Question

Which of the following statements is true for the function \[ f(x) = \begin{cases} x^2 + 3, & x \neq 0, \\ 1, & x = 0? \end{cases} \]

• A. \( f(x) \) is continuous and differentiable \( \forall x \in \mathbb{R} \)
• B. \( f(x) \) is continuous \( \forall x \in \mathbb{R} \)
• C. \( f(x) \) is continuous and differentiable \( \forall x \in \mathbb{R} \setminus \{0\} \)
• D. \( f(x) \) is discontinuous at infinitely many points

Hint:

To check continuity, equate \( \lim_{x \to a} f(x) \) with \( f(a) \). To check differentiability, verify the existence of \( f'(x) \) in the neighborhood of the point.

Answer 1

The Correct Option is C

The given function is: \[ f(x) = \begin{cases} x^2 + 3, & x \neq 0, \\ 1, & x = 0? \end{cases} \] 

Step 1: Check for continuity at \( x = 0 \) 
For \( f(x) \) to be continuous at \( x = 0 \), the following condition must hold: \[ \lim_{x \to 0} f(x) = f(0). \] Here, \[ \lim_{x \to 0} f(x) = \lim_{x \to 0} (x^2 + 3) = 3, \quad f(0) = 1. \] Since \( \lim_{x \to 0} f(x) \neq f(0) \), the function is discontinuous at \( x = 0 \). 

Step 2: Check for differentiability at \( x \neq 0 \) 
For \( x \neq 0 \), \( f(x) = x^2 + 3 \), which is a polynomial function. Polynomial functions are differentiable everywhere on \( \mathbb{R} \), so \( f(x) \) is differentiable for all \( x \neq 0 \). 

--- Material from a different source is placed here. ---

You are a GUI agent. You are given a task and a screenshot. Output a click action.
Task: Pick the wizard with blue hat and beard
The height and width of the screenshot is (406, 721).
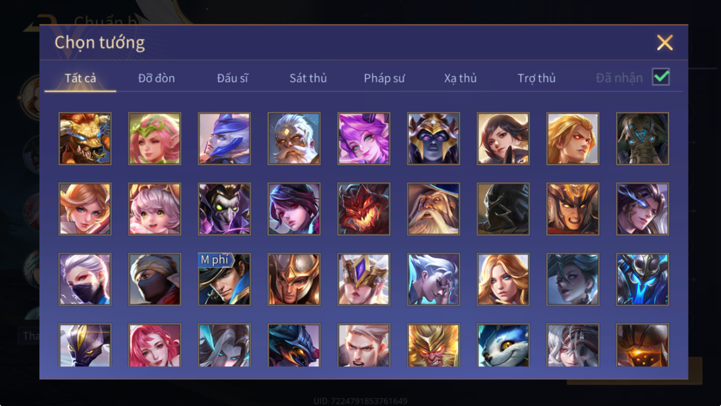pos(434,209)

Step 3: Verify other points of continuity and differentiability 
Since \( f(x) = x^2 + 3 \) for \( x \neq 0 \), it is both continuous and differentiable for \( x \in \mathbb{R} \setminus \{0\} \). Hence, the function \( f(x) \) is continuous and differentiable \( \forall x \in \mathbb{R} \setminus \{0\} \).